CONSEGNA A: Nel testo sugli oneri figurativi riportato più avanti, riformula in modo più conciso il paragrafo che comincia con "Al termine di questo calcolo", conservandone i fatti principali.

TESTO DATO:
^^^^

Si chiamano così in quanto non appaiono in bilancio e, per ciò che concerne il tuo emolumento, sono inclusi tra gli utili; ma siccome anche questi ultimi, ti ho già detto altrove, contengono una componente “stipendiale” per il lavoro svolto e una “imprenditoriale” per il rischio economico sostenuto, in prima approssimazione sono solito prendere i tuoi prelievi mensili a fini personali e includerli tra i costi fissi. E se tali prelievi sono a fine anno superiori agli utili… ben ti sta, nel senso che comincerai ad accorgerti che sei tu a costare troppo per la tua farmacia!
Un calcolo veloce
Al termine di questo calcolo gli oneri figurativi possono rappresentare una percentuale interessante rispetto ai ricavi di vendita. Seppur col beneficio d’inventario, per le numerose osservazioni fatte “sul campo” credo di non discostarmi molto dal vero se ti parlo attualmente (siamo nel 2012) di un 6-10% dei ricavi di vendita complessivi (netto IVA), per una farmacia di medie dimensioni (1.200-2.000.000 di ricavi di vendita).

^^^^

Voci sull'individuazione di parole ed elementi
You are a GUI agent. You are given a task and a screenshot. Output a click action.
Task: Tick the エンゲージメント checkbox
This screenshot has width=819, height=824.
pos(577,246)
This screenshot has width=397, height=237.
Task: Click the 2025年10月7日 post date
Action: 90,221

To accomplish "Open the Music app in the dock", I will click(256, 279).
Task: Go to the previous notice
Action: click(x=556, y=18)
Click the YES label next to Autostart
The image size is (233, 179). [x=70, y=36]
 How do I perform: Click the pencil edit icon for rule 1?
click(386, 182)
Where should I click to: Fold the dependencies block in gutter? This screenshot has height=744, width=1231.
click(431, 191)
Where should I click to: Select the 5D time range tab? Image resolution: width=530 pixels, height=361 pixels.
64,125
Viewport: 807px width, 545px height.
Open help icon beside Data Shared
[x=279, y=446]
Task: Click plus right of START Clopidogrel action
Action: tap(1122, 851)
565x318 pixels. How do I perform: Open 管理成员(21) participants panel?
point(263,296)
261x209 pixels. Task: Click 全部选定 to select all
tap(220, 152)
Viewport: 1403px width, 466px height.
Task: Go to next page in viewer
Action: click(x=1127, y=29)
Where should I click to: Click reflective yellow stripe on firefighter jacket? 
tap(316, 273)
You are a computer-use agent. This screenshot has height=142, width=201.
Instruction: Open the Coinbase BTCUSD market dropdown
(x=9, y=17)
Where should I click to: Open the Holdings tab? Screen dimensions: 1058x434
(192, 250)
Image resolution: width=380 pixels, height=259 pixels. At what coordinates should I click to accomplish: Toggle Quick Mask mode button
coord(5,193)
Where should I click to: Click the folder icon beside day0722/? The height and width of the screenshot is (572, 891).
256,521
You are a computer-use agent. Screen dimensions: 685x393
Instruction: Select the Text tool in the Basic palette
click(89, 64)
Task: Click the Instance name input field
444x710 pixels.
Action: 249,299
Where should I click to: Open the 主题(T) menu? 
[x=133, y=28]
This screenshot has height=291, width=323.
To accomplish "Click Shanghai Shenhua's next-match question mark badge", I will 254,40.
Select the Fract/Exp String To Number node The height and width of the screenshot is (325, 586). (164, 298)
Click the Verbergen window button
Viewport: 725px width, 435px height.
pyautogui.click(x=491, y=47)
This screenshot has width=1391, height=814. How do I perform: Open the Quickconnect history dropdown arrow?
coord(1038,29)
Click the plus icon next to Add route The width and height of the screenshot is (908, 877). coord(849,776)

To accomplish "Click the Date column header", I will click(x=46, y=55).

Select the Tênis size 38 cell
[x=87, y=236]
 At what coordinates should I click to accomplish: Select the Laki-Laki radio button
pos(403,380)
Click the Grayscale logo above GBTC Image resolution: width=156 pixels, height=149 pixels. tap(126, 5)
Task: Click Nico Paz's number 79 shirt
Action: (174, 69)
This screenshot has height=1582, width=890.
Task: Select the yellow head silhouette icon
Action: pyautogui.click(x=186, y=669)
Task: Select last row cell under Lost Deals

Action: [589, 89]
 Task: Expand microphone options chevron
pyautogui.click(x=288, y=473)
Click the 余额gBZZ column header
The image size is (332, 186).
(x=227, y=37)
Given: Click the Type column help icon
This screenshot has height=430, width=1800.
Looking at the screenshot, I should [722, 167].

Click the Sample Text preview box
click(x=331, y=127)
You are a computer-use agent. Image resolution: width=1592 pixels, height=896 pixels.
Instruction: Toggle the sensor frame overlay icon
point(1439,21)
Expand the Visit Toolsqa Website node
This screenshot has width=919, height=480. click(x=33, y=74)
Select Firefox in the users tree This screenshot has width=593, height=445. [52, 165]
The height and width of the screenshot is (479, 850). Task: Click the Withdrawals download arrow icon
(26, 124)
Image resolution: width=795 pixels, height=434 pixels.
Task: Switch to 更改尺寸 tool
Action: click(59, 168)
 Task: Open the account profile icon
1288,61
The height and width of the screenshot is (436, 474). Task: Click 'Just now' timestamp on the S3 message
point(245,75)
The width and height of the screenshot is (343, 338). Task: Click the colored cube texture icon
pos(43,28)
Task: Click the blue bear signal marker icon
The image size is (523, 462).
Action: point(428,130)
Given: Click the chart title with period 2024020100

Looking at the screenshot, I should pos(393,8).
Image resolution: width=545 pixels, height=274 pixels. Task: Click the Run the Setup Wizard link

^^^^

CONSEGNA B: Estrai dall'elenco le righe a partire da quella che contiene "261x209 pixels. Task: Click" fino a quella che contiene "Select the Fract/Exp", incluse entrambe, e riportale senza modifiche.

RISPOSTA CORRETTA A: Una volta calcolati, gli oneri figurativi possono costituire una quota rilevante dei ricavi di vendita. Sulla base di numerose osservazioni sul campo, e con la dovuta cautela, nel 2012 si possono stimare intorno al 6-10% dei ricavi di vendita complessivi, al netto dell'IVA, per una farmacia di medie dimensioni (1.200-2.000.000 di ricavi di vendita).

RISPOSTA CORRETTA B:
261x209 pixels. Task: Click 全部选定 to select all
tap(220, 152)
Viewport: 1403px width, 466px height.
Task: Go to next page in viewer
Action: click(x=1127, y=29)
Where should I click to: Click reflective yellow stripe on firefighter jacket? 
tap(316, 273)
You are a computer-use agent. This screenshot has height=142, width=201.
Instruction: Open the Coinbase BTCUSD market dropdown
(x=9, y=17)
Where should I click to: Open the Holdings tab? Screen dimensions: 1058x434
(192, 250)
Image resolution: width=380 pixels, height=259 pixels. At what coordinates should I click to accomplish: Toggle Quick Mask mode button
coord(5,193)
Where should I click to: Click the folder icon beside day0722/? The height and width of the screenshot is (572, 891).
256,521
You are a computer-use agent. Screen dimensions: 685x393
Instruction: Select the Text tool in the Basic palette
click(89, 64)
Task: Click the Instance name input field
444x710 pixels.
Action: 249,299
Where should I click to: Open the 主题(T) menu? 
[x=133, y=28]
This screenshot has height=291, width=323.
To accomplish "Click Shanghai Shenhua's next-match question mark badge", I will 254,40.
Select the Fract/Exp String To Number node The height and width of the screenshot is (325, 586). (164, 298)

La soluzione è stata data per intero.